The upcoming partnerships, begun by Emodi's fatigue-ridden CES meetings, would make the program even stronger. Building a voice sensing program into a multipurpose app or a mobile OS would unleash a torrent of new data, letting the algorithm grow even more intuitive about the cues of human feeling. It's a virtuous cycle, with good data feeding better results, which feed back into even more data. Taking this route, the path to emotional intelligent programs is just a straight line through larger and larger quantities of audio.
An important and inconvenient question: What are these tests actually measuring? Behind the highbrow theory and ground-level research, what does Beyond Verbal's diagnosis actually mean? Emodi will tell you it comes down to brute biology. He traces the vocal inflections to changes in the limbic system, the physical equivalent of the sensations we know as emotion. On the theory side, Plutchik goes even deeper, tracing the component emotions to human reactions to the basic problems of life, like identity, hierarchy, and temporality. We feel joy in gaining something, and sadness in losing it; as long as human beings are gaining and losing, Plutchik tells us we will feel something akin to joy and sadness. It’s a powerful idea, especially when it’s combined with data-driven voice analysis. Following the assumptions of Plutchik and Beyond Verbal, you can trace the thread of a vocal tic all the way back to the elemental struggles of human existence.
There's a rush that comes with putting a word to another person's emotional state
But from another angle, that tic could mean nothing at all. Plutchik has a good theory but it's just a theory, and it's not the only one. As critics point out, his theory doesn't have much to say about emotions like pride or shame. Beyond Verbal had help from results on the ground: they really did see improved performance at the call centers. But why? Had they tapped into the basic emotions of the callers, or did they just train the operators to respond more effectively? Is Moodies scanning for emotion, or just measuring and cataloging the quirks of a person's voice? Can the two be separated at all? They're hard questions to dismiss entirely, especially as emotion sensors like Beyond Verbal make their play for top-dollar acquisitions. Taking a stand on emotional intelligence also means taking a stand on the nature of emotion itself, which can make for shaky ground.
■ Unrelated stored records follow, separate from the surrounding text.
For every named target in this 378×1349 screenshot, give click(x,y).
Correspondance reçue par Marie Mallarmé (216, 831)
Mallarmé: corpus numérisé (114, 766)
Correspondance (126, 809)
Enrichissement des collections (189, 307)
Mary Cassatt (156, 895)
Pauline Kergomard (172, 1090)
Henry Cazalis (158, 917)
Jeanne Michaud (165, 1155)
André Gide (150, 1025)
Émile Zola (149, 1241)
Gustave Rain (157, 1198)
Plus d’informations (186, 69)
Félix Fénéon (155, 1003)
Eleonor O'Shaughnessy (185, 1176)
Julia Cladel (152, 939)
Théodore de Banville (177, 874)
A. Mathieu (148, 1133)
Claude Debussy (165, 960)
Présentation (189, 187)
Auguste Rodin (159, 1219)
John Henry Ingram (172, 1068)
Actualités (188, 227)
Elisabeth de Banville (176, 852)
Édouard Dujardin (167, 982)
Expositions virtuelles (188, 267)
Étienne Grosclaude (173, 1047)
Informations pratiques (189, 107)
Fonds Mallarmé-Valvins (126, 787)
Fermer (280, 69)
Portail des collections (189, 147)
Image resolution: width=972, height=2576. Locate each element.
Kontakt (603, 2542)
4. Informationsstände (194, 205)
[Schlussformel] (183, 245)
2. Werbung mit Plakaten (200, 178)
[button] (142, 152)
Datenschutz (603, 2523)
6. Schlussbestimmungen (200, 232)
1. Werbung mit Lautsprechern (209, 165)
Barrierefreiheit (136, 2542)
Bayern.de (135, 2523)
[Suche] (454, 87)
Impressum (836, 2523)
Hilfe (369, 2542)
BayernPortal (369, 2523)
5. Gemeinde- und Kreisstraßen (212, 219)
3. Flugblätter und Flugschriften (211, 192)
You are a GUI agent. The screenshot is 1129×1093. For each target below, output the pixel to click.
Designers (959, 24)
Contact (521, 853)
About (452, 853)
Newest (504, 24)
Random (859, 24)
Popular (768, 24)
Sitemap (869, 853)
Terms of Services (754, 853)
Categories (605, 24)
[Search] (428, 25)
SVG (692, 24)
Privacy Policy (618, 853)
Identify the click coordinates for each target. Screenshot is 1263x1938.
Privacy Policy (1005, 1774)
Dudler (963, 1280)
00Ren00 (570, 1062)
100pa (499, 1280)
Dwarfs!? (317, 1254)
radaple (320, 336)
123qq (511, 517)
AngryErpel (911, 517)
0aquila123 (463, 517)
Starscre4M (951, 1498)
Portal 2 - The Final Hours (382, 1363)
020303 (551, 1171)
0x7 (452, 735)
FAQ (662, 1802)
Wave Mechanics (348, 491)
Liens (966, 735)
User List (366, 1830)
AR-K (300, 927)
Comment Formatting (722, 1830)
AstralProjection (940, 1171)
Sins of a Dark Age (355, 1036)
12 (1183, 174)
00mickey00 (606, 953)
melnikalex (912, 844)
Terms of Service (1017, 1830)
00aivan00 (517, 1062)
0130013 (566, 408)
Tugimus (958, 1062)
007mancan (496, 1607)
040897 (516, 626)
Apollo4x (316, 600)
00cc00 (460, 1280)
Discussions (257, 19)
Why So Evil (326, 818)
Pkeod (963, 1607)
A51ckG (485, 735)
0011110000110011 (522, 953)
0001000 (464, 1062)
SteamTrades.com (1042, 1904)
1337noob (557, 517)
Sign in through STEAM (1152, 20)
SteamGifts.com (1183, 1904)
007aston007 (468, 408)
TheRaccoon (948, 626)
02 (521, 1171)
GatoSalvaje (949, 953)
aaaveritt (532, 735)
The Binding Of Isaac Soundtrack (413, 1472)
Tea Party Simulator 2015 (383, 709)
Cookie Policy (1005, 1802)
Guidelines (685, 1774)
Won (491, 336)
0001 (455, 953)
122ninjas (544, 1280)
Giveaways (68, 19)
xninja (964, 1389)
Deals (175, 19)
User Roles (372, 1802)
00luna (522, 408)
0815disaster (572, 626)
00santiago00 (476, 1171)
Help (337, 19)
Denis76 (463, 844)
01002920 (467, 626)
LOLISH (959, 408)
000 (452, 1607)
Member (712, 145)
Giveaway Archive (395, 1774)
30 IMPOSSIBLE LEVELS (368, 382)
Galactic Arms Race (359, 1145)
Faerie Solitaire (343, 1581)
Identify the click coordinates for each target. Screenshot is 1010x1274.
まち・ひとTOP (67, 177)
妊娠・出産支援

At the same time, the trick itself isn't getting old. There's a rush that comes with putting a word to another person's emotional state, perhaps knowing more about them than they know themselves. "You can see all the emotion, you can follow it from one emotion to another," Emodi says. "You can take that into cars, TVs, and smart appliances." After years of trying out the tech, he's addicted. He uses it to practice pitches, screen potential hires, and monitor his tone when he needs to scold his kids. And why wouldn't you? For Emodi, it's the best kind of information there is. "We say what we want to say, but what's really important is how we feel."